Mas a “Polícia Judiciária independente” que queremos passa, principalmente, por uma LEI ORGÂNICA que lhe garanta uma CORREGEDORIA INDEPENDENTE, onde o CORREGEDOR deva ser escolhido entre seus próprios pares, e não pelo Chefe de Polícia apenas, pois assim fica fácil controlar e manter a própria corrupção e impunidade internas. A Chefia de Polícia e a Corregedoria haverão de ter o mesmo status institucional, tal qual já acontece no Ministério Público e no Poder Judiciário, apenas se reportando ao Chefe do Poder Executivo ou ao Secretário de Segurança, onde houver. O mesmo se daria com a “eleição” do Chefe de Polícia, escolhido pelo Chefe do Poder Executivo a partir de uma lista tríplice submetida ao escrutínio institucional, tal qual ocorre no Ministério Público, tudo isso com a dotação de uma autonomia administrativa e financeira capazes de traçar os interesses institucionais em compasso com o interesse público, sem o desvio ou a escassez de verbas orçamentárias que findam por transformar a Polícia Judiciária num órgão dependente da vontade política e totalmente inoperante sob o aspecto social e, sobretudo, técnico-científico.

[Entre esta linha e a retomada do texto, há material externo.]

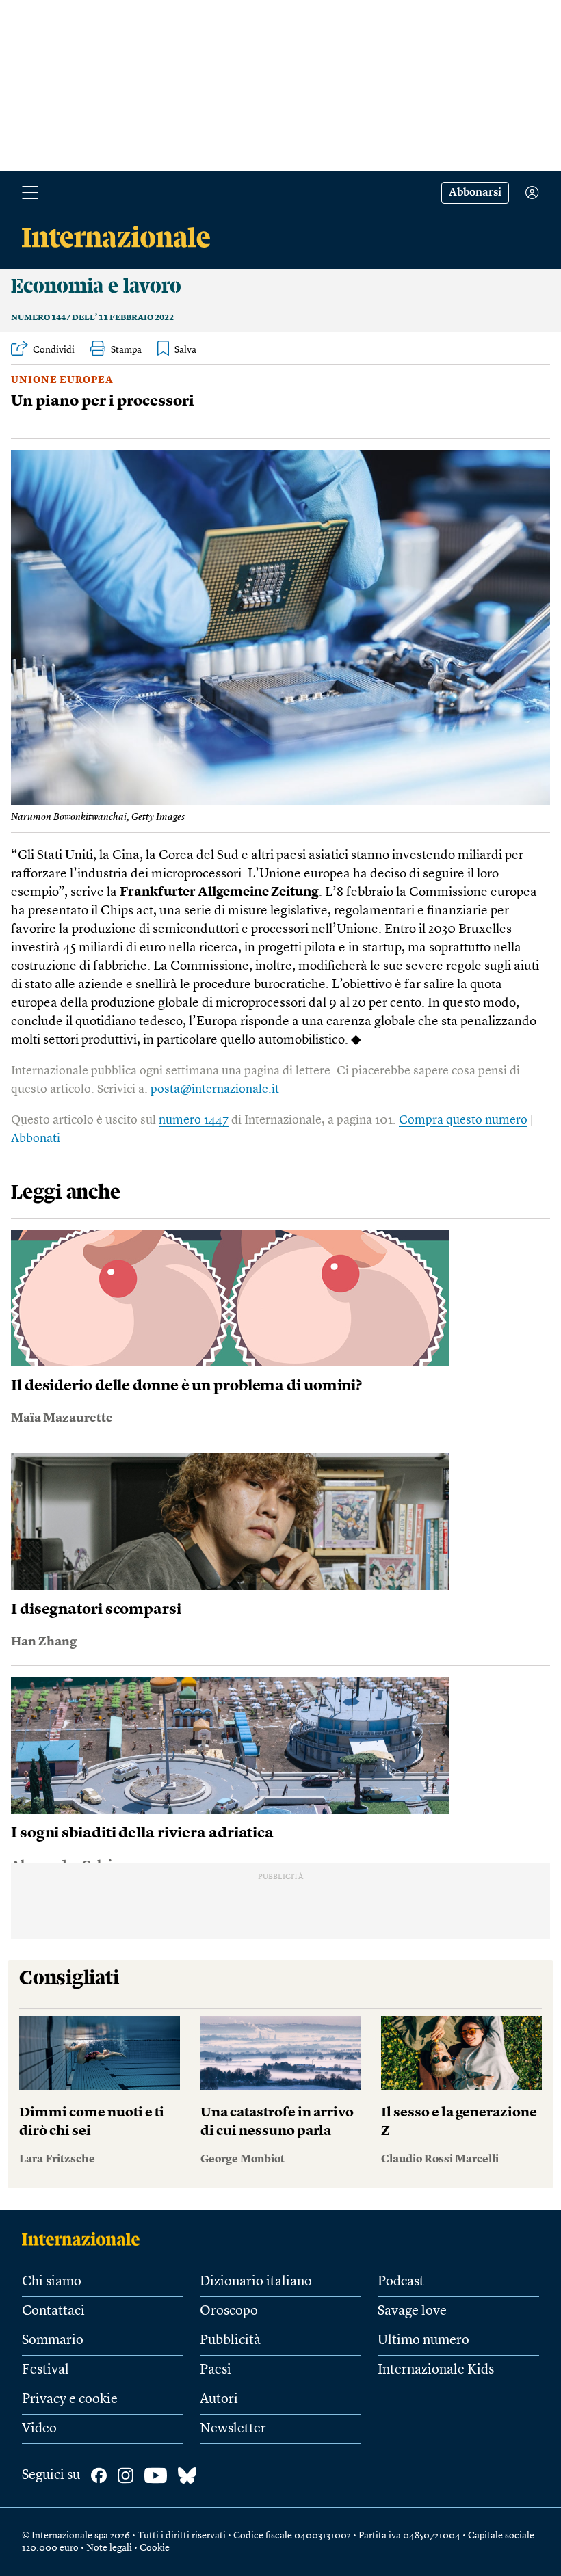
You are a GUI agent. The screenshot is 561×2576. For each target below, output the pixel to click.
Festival (45, 2370)
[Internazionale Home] (85, 2239)
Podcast (401, 2282)
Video (39, 2429)
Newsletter (233, 2429)
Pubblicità (230, 2341)
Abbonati (35, 1138)
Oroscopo (229, 2311)
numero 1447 (194, 1120)
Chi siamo (51, 2282)
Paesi (215, 2370)
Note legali (109, 2548)
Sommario (52, 2341)
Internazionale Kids (436, 2370)
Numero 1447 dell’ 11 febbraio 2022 (92, 318)
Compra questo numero (463, 1120)
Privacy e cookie (70, 2399)
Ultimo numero (423, 2341)
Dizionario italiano (256, 2282)
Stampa (126, 350)
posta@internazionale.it (215, 1089)
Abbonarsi (475, 192)
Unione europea (62, 380)
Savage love (412, 2311)
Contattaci (53, 2311)
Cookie (155, 2548)
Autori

Não sei se estarei vivo para ver isso acontecer, mas prometo que irei lutar por isso até o final de minha vida, pois ainda sonho com UMA INSTITUIÇÃO LEGAL no seu todo, onde tudo não passe de mera troca de “figurinhas carimbadas” e apelidadas de “HOMENS DE OURO”, “ASTRAS”, “JÓQUEIS”, “INHOS” e “ADIDOS”. Sonho com uma POLÍCIA que não precise virar ESCOLA DE SAMBA S/A para se ver subempregada por uma entidade endeusada por governadores, prefeitos, secretários e políticos, pois a remuneração desses policiais designados para o maior evento festivo do mundo deveria ser feita de forma direta e oficial aos seus órgãos de origem, a fim de prestigiar o próprio estado e o serviço público, e não a “segurança privada”, mascarada, apadrinhada e comprometida com interesses sempre obscuros.
Sonho com uma POLÍCIA onde a remoção de delegados para outras unidades de Polícia Judiciária se opere de forma motivada, sob o crivo do interesse público e designação colegiada do Conselho Superior de Polícia, evitando-se as transferências e “punições geográficas”, sempre realizadas sob um suposto “juízo de conveniência e oportunidade” daqueles mesmos interesses políticos que fazem nascer e brotar a corrupção institucionalizada. Tenho certeza que, um dia, chegaremos lá…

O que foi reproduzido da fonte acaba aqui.